There are lots of differences between using a Standard Class/Portable Class Library (PCL) and Shared projects in a Xamarin solution. However, the most obvious one appears when you open any XAML file in a Shared project: In a Standard Class library you'll get IntelliSense support; in a Shared Project you won't get any IntelliSense support and virtually every element in your XAML file will be flagged as an error (though, fortunately, your solution will still compile).

Unless you have a compelling reason to go with a Shared project (for example: your version of Visual Studio doesn't support Standard Class Library projects), you'll want to use PCL or a Standard Class Library project ... and a Standard Class Library project is your best choice going forward. In fact, if your version of Visual Studio doesn't support Standard Class Library Projects and you want to work with Xamarin, it might be time to upgrade to a newer version of Visual Studio (remembering that, for example, Visual Studio 17 Community Edition is free).

If you're not sure which kind of project your Solution is currently using, first look at the icon beside your common project in Solution Explorer: If it's two overlapping diamonds, you have a Shared project (bad); if you have a simple box with "C#" inside of it then you have a Standard Class Library (good) or a PCL (not so good) project. To distinguish between a PCL and a Standard Class Library, open the project's properties and see if you have a Library tab on the left. If you do, you have a PCL project (as I said: not so good).

To convert your solution to using a Standard Class Library project, first right-click on your Solution node in Solution Explorer and use Add | New Project | .NET Standard | Class Library (.NET Standard) project to add a Standard Class library project your solution. Once the project is added, delete any default resources in the project (you won't need the Class1.cs file, for example). Then drag and drop any resources from your existing Shared/PCL project to your new Standard Class Library project. If you have an App.xaml file that marks the start point of your application in your old project make sure that you drag it to your new project.

Next, right-click on your new project and use Manage NuGet Packages to add the Xamarin.Forms package to your project. You'll need to add any other references or NuGet packages your original project was using.

Now do a rebuild on your new project. If you get some compile-time errors you haven't seen before, open your project's Properties and, on the Application tab, check that the Target framework dropdown list is set to the highest level (as I write this, that's .NET Standard 2.0). If it isn't, set the dropdown to the highest level and try another build. If you still have compile-time problems, then it's too early to move to a .NET Standard Class Library project and you'll have to live with your Shared or PCL project.

Now, the scary part: right click on your Shared or PCL project and pick Remove.
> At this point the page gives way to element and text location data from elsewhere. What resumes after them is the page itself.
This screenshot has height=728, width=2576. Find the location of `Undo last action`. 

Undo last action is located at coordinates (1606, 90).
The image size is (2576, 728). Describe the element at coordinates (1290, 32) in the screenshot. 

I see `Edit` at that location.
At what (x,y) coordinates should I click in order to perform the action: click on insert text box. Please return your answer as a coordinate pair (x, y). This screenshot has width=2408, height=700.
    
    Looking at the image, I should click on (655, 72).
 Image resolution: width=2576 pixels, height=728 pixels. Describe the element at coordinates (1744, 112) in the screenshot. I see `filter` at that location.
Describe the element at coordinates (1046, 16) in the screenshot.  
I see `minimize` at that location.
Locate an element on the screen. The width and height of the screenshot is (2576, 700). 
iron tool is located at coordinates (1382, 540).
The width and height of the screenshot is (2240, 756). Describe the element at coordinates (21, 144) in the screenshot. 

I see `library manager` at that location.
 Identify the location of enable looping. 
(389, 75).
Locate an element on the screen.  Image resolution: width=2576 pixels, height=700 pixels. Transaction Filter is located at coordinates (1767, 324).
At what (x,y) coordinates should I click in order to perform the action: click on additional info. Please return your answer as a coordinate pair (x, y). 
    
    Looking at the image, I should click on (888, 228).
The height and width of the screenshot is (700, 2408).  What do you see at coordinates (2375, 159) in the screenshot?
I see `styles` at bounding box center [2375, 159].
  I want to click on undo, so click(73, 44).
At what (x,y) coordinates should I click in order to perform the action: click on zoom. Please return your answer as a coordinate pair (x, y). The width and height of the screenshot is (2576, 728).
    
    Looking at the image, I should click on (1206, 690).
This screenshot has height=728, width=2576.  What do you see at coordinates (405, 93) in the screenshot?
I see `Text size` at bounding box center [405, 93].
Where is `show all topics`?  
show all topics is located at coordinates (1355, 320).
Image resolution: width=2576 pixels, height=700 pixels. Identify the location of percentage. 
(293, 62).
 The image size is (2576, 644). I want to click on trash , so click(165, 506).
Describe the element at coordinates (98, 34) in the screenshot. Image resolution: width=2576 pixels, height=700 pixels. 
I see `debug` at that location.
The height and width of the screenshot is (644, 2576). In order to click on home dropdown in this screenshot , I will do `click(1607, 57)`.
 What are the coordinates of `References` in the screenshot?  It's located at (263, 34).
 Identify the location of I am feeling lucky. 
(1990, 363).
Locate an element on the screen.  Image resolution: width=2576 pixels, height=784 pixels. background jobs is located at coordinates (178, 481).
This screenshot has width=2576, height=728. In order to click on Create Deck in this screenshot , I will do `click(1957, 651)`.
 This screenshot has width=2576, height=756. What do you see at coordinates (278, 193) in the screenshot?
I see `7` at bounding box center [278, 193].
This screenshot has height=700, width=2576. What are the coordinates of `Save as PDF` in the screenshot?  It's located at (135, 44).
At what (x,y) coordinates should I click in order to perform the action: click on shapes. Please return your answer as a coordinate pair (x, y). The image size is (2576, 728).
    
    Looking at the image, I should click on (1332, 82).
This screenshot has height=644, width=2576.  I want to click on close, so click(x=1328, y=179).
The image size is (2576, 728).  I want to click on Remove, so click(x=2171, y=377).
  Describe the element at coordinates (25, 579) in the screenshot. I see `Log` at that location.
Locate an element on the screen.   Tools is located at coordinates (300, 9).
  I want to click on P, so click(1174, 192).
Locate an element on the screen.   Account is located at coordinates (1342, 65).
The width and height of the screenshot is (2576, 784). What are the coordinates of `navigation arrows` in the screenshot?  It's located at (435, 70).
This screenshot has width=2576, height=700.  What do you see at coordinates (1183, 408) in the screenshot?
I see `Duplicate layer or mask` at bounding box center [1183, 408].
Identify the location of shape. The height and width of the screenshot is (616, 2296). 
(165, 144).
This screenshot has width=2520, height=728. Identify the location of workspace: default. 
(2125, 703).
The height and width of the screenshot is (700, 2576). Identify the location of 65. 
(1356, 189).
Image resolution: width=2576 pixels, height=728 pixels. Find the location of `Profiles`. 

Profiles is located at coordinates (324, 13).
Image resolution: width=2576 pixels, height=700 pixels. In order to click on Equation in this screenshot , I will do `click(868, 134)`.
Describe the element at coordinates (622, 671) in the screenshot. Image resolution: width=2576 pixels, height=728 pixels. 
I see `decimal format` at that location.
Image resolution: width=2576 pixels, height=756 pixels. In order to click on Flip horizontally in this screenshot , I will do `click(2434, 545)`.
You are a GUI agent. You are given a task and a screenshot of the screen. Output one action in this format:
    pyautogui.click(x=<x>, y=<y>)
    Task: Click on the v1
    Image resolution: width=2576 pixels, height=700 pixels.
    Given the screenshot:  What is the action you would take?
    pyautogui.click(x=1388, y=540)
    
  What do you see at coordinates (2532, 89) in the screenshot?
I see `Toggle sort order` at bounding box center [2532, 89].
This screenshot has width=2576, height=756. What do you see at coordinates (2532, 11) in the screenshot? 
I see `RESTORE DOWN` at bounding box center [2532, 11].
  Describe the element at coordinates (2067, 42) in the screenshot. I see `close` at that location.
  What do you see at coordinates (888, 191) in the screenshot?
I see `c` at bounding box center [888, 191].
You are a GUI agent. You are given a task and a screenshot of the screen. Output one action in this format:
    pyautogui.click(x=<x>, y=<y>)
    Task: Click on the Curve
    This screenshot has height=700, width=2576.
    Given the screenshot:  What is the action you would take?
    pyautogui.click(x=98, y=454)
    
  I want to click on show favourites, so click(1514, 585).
Remind yourself that the project isn't gone, it's just not part of the solution. If it turns out you need something from it, you can use Add | Existing Item to pick up anything you've forgotten (you can also open the old project in Visual Studio to check any settings you might have missed).

If you don't yet have a XAML file (other than App.xaml) in your new project, right-click on your new project in Solution Explorer and select Add | New Item | Xamarin Forms | Content Page to add one. If you want this to be your start page, make sure this new Page's name matches the name in the App class's constructor in the App.xaml.cs file (you can either give your new XAML file a matching name or change the name in App.xaml.cs).

Finally, in the other projects in your solution, use Add | New Reference to add a project reference to your new Standard Class Library project and do a rebuild of your solution to flag any namespace issues that you have to clean up.